'Extinct' butterfly found in Cornwall
An endangered butterfly has been discovered at two sites in Cornwall more than 20 years after it is believed to have become extinct in the county.
A survey by Butterfly Conservation has found White-letter Hairstreak eggs at Torpoint and Tideford.
It was thought the species had been killed off by the Dutch Elm Disease outbreak in the early 1990s.
Butterfly Conservation Cornwall's, Andy Carey said it was possible the species had managed to "cling on".
According to the Wildlife Trust, the White-letter Hairstreak is estimated to have suffered a 99% population decline over the last 25 years in the UK.

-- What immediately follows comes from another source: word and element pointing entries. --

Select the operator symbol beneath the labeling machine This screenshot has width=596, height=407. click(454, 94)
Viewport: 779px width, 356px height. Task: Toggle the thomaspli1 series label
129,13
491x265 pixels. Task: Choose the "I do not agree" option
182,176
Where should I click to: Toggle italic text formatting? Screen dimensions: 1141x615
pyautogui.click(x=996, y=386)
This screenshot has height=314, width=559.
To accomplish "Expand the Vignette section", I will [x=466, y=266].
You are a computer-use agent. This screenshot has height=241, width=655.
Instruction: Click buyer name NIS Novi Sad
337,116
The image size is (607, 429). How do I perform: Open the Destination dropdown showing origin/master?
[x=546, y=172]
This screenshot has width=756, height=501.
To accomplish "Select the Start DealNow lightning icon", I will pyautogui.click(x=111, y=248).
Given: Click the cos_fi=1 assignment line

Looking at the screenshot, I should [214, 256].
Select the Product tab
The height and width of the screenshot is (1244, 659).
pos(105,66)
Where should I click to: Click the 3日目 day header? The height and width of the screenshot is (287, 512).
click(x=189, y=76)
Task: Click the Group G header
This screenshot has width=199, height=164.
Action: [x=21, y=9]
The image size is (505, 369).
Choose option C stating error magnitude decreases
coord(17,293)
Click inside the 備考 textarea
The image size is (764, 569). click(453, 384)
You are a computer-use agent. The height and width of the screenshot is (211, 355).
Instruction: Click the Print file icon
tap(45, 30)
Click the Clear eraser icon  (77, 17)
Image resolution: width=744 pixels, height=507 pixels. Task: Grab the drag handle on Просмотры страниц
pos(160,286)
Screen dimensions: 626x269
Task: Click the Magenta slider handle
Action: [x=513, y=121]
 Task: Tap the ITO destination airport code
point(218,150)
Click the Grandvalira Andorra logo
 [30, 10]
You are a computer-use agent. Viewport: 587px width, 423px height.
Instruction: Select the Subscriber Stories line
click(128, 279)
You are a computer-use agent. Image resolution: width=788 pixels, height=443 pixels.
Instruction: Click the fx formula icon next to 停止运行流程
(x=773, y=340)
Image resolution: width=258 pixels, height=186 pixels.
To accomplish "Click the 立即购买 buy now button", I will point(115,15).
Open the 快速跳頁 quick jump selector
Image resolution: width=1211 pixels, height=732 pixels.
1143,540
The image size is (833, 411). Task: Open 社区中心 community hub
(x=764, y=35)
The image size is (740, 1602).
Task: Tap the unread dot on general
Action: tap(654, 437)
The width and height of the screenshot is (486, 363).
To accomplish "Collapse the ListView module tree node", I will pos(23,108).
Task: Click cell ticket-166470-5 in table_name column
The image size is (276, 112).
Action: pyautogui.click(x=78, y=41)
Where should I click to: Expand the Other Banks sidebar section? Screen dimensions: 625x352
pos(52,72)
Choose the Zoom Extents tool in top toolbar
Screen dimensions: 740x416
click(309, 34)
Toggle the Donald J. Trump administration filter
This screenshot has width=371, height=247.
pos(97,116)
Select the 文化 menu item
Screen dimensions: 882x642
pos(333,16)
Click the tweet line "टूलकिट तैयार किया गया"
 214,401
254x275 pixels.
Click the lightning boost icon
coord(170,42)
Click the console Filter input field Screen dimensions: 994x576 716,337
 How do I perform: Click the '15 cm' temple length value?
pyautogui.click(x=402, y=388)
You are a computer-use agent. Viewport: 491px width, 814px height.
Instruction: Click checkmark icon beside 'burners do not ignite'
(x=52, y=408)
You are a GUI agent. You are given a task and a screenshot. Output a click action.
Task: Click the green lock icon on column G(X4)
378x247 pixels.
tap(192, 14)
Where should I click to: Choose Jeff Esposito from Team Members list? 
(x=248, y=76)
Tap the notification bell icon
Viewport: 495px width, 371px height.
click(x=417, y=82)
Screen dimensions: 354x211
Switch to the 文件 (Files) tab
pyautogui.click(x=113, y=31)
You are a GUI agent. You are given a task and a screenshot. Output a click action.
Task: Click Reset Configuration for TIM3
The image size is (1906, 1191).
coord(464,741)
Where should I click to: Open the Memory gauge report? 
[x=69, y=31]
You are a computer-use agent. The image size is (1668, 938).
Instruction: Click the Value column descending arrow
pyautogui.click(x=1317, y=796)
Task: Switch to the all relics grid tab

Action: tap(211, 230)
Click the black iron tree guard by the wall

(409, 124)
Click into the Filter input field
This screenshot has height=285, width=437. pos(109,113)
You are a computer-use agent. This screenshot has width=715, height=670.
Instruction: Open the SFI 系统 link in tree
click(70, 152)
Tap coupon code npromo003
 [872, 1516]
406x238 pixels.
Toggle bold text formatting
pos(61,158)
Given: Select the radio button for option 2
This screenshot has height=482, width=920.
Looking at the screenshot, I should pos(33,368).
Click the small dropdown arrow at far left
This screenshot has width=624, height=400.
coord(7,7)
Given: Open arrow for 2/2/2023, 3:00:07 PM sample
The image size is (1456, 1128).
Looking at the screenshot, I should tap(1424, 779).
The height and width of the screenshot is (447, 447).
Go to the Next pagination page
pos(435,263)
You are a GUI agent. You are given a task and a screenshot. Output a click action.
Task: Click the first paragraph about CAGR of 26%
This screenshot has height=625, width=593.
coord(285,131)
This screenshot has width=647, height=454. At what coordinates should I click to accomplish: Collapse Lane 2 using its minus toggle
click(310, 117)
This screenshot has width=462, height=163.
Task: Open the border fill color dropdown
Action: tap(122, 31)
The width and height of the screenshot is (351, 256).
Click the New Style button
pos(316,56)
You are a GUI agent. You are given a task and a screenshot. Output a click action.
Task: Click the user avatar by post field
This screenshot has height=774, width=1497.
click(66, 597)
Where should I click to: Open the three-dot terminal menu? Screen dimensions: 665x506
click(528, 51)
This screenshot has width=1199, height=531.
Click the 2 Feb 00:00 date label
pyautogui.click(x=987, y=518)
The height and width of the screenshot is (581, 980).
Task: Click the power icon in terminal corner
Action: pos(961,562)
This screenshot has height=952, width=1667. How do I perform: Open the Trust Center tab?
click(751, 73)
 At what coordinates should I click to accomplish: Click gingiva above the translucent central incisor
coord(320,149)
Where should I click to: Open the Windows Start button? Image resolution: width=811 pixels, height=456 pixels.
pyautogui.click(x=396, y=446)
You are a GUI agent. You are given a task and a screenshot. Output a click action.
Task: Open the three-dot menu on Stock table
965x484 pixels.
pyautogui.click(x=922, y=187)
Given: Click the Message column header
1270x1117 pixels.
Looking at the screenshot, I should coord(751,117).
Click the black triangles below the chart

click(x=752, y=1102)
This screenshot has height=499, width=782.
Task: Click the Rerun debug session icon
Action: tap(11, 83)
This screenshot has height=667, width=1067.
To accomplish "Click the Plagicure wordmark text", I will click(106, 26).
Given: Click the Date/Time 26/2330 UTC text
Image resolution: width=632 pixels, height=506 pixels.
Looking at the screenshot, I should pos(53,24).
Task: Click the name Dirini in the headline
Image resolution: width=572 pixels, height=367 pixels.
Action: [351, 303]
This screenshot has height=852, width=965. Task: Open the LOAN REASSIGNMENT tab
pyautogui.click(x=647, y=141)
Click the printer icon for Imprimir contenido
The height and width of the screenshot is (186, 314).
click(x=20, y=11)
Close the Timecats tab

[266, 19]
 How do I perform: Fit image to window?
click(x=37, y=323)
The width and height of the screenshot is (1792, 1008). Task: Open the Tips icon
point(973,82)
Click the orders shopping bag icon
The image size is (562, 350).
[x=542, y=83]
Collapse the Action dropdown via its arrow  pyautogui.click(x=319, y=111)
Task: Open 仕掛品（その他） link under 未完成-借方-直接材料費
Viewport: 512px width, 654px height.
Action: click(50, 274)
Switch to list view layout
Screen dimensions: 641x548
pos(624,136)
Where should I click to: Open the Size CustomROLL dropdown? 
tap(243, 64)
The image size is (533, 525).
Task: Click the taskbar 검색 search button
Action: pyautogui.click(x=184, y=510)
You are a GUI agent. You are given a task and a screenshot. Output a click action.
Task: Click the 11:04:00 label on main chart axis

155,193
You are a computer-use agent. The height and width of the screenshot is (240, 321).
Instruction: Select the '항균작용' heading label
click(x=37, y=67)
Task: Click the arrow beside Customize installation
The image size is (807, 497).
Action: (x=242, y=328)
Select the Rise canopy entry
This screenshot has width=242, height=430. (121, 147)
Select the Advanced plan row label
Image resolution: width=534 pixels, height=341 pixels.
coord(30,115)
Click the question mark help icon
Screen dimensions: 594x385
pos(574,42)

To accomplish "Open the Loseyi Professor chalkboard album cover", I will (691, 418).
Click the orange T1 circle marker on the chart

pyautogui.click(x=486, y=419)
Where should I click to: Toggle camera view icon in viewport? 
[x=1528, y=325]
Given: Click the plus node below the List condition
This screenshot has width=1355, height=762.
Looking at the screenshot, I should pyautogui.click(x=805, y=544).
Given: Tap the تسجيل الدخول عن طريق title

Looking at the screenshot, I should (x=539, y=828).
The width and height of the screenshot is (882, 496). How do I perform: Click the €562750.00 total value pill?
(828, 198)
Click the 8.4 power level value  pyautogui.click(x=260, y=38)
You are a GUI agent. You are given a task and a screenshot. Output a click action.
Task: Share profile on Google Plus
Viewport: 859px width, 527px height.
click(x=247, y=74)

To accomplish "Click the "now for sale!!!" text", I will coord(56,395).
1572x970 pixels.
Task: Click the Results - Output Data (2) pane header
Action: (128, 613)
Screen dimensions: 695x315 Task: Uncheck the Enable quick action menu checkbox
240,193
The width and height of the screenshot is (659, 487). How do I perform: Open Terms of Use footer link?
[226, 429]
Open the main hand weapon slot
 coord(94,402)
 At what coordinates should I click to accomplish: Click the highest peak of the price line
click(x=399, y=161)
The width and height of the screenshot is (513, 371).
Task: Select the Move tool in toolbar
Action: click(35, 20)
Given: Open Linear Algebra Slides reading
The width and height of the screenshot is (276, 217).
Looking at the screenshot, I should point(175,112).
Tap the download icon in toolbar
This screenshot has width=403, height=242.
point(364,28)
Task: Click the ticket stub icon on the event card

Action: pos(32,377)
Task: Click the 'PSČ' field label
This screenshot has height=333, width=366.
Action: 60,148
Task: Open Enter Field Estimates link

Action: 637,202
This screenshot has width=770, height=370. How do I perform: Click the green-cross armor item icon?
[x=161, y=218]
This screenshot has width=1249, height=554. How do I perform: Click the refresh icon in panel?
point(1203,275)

The butterfly relies on Elm as its caterpillar foodplant but had declined across much of the UK following the "devastating impact" of Dutch Elm Disease.
Conservationists claim that the eggs found in south east Cornwall could suggest the butterfly may have moved from neighbouring colonies on the Devon side of the River Tamar.
Mr Carey said if it had managed to stay in Cornwall at all, it would have been "lurking around the tops of perhaps some quite remote Elm trees where it could well have clung on in a small focused colony".
Butterfly Conservation had been considering re-introducing the butterfly, not seen in Cornwall since 1991, and had called in experts to conduct egg surveys in selected areas.
Mr Carey said a couple of extremely experienced entomologists who were "really interested in this particular species" had "been out looking for it" and failed to find the White-letter Hairstreak, which is why it was thought to be extinct.
"The county is very large and it is very difficult to cover it all, and it's quite possible that it has been overlooked all this time."
Butterfly Conservation Cornwall said that this summer it would be making a "concerted effort" to get to as many Elm trees as possible to see how many more specimens could be found.